For example, Dagfinn et al. (2011) [17] included 19 prospective studies that reported relative risk estimates and 95% confidence intervals (CIs) of CRC associated with fruit and vegetable intake. Random effects models were used to estimate summary relative risks. The summary relative risk for the highest vs the lowest intake was 0.92 (95% CI: 0.86–0.99) for fruit and vegetables combined, 0.90 (95% CI: 0.83–0.98) for fruit, and 0.91 (95% CI: 0.86–0.96) for vegetables (P for heterogeneity= .24, .05, and .54, respectively). The inverse associations appeared to be restricted to colon cancer. In linear dose–response analysis, only intake of vegetables was significantly associated with colorectal cancer risk (summary relative risk = 0.98; 95% CI: 0.97–0.99), per 100 g/d. However, significant inverse associations emerged in nonlinear models for fruits (nonlinearity < .001) and vegetables (nonlinearity = .001). The greatest risk reduction was observed when intake increased from very low levels of intake. Based on a meta-analysis of prospective studies, there is a week but statistically significant nonlinear inverse association between fruit and vegetable intake and colorectal cancer risk.

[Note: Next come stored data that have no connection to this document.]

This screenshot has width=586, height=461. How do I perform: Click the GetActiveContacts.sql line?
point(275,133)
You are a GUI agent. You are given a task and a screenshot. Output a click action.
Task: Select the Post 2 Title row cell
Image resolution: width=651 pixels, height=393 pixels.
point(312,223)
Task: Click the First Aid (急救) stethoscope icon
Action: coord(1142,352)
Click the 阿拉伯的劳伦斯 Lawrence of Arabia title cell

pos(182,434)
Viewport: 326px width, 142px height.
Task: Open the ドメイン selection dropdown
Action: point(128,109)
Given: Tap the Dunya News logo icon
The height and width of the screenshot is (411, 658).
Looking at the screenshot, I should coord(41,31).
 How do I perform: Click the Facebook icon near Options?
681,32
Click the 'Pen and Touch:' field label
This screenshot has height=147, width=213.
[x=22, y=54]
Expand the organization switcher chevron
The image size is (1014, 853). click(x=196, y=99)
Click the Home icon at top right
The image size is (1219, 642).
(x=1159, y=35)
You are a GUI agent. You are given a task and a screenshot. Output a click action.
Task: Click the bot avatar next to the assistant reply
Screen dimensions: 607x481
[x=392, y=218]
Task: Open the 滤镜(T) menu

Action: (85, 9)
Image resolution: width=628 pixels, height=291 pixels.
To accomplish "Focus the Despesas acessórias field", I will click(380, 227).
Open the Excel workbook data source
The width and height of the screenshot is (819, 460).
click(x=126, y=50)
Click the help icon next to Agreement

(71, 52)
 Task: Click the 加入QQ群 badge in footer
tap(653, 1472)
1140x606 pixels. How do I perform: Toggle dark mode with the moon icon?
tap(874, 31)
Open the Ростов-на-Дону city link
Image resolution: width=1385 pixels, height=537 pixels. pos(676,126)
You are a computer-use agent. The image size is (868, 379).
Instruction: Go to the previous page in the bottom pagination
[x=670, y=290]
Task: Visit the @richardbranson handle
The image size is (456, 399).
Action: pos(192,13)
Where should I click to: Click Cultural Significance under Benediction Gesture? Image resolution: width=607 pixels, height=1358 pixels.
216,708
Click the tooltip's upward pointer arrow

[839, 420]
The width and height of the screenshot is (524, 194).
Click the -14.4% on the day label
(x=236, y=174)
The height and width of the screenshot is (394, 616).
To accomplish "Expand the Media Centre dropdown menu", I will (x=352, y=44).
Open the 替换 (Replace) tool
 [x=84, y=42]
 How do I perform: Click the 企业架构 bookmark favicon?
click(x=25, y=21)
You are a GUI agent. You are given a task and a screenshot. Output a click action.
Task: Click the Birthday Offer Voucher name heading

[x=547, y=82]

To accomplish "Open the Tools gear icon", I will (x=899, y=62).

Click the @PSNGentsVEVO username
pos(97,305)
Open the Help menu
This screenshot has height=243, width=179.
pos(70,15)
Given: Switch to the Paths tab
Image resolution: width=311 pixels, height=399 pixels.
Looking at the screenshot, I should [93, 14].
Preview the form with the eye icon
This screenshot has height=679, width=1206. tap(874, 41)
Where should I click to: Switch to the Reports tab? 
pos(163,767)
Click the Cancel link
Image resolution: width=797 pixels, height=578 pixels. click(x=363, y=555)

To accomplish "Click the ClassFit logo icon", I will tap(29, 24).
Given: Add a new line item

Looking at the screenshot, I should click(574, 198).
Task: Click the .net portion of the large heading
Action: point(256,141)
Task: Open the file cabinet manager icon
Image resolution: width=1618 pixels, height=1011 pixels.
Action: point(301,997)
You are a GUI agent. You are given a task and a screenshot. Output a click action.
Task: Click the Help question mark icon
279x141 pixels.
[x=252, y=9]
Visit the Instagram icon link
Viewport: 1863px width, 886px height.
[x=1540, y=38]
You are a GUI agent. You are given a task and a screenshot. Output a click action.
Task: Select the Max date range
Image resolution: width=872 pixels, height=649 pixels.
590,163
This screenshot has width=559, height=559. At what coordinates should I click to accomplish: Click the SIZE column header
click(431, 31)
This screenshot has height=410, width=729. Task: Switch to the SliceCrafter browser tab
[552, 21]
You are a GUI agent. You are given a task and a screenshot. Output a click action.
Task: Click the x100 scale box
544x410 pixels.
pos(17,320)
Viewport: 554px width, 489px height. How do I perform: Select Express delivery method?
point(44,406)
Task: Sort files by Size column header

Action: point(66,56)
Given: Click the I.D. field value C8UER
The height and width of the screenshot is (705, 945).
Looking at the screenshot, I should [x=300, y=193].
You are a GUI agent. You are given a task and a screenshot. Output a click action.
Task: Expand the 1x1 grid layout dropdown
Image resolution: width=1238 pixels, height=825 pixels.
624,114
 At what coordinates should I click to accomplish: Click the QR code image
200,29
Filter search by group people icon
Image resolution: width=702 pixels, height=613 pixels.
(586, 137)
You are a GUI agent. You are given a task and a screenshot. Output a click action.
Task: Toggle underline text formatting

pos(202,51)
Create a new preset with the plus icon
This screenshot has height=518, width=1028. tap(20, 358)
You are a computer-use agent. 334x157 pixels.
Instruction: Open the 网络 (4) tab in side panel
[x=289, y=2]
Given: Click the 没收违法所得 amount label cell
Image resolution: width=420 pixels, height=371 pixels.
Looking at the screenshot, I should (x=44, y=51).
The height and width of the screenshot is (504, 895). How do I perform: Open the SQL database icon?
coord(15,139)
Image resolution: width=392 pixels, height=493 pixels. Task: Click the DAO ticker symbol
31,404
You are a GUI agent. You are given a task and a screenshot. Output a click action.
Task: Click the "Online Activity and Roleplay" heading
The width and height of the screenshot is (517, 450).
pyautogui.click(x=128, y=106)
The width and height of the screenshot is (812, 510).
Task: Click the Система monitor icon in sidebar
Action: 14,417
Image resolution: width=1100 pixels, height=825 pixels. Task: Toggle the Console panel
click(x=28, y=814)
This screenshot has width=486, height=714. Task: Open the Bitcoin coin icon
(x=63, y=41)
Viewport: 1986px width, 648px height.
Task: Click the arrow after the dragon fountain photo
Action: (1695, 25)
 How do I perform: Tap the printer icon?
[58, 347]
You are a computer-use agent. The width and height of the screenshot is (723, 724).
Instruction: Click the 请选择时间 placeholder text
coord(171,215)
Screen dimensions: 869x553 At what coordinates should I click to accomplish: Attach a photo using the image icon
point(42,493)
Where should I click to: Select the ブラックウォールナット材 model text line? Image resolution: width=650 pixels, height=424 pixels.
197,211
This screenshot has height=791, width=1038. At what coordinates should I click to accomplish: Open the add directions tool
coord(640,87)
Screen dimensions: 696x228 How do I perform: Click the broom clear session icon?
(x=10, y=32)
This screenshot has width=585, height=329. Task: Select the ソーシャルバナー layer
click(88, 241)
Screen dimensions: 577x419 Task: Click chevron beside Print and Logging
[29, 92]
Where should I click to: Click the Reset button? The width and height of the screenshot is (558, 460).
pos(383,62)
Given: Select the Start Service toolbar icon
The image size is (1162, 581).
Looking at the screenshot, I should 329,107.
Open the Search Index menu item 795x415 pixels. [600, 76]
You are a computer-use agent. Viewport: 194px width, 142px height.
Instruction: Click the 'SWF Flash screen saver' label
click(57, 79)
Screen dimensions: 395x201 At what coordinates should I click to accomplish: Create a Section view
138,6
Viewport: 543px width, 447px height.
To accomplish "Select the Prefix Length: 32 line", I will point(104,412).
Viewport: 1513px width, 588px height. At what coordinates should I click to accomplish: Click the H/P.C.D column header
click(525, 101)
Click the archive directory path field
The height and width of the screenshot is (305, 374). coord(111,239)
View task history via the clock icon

There was no evidence of uncertainty residual testing of the heterogeneity of the model forecasts; hence, there was no evidence of small-study bias in the estimated determinants. Although nonlinear least squares estimation models (Exponential, Gompertz, Verhulst, and Weibull) have been computed for quantifying errors in some epidemiological, CRC, and county regression models contributed to the literature, the estimates from these paradigms have not been able to improve the probability modeling of stratified epidemiological vulnerability hot and cold model forecasts using these methods at the zip code level. Our objectives in this experiment were to generate a residual eigenautocorrelation map and to conduct a non-Gaussian uncertaintyoriented test to quantitate violations of regression assumptions in space and geography for precisely statistically delineating zip code, stratifiable, hot, and cold geolocations and their respective estimator determinants. In so doing, we assumed we would be able to implement a social messaging platform targeting potential CRC patients in Hillsborough County, Florida, USA.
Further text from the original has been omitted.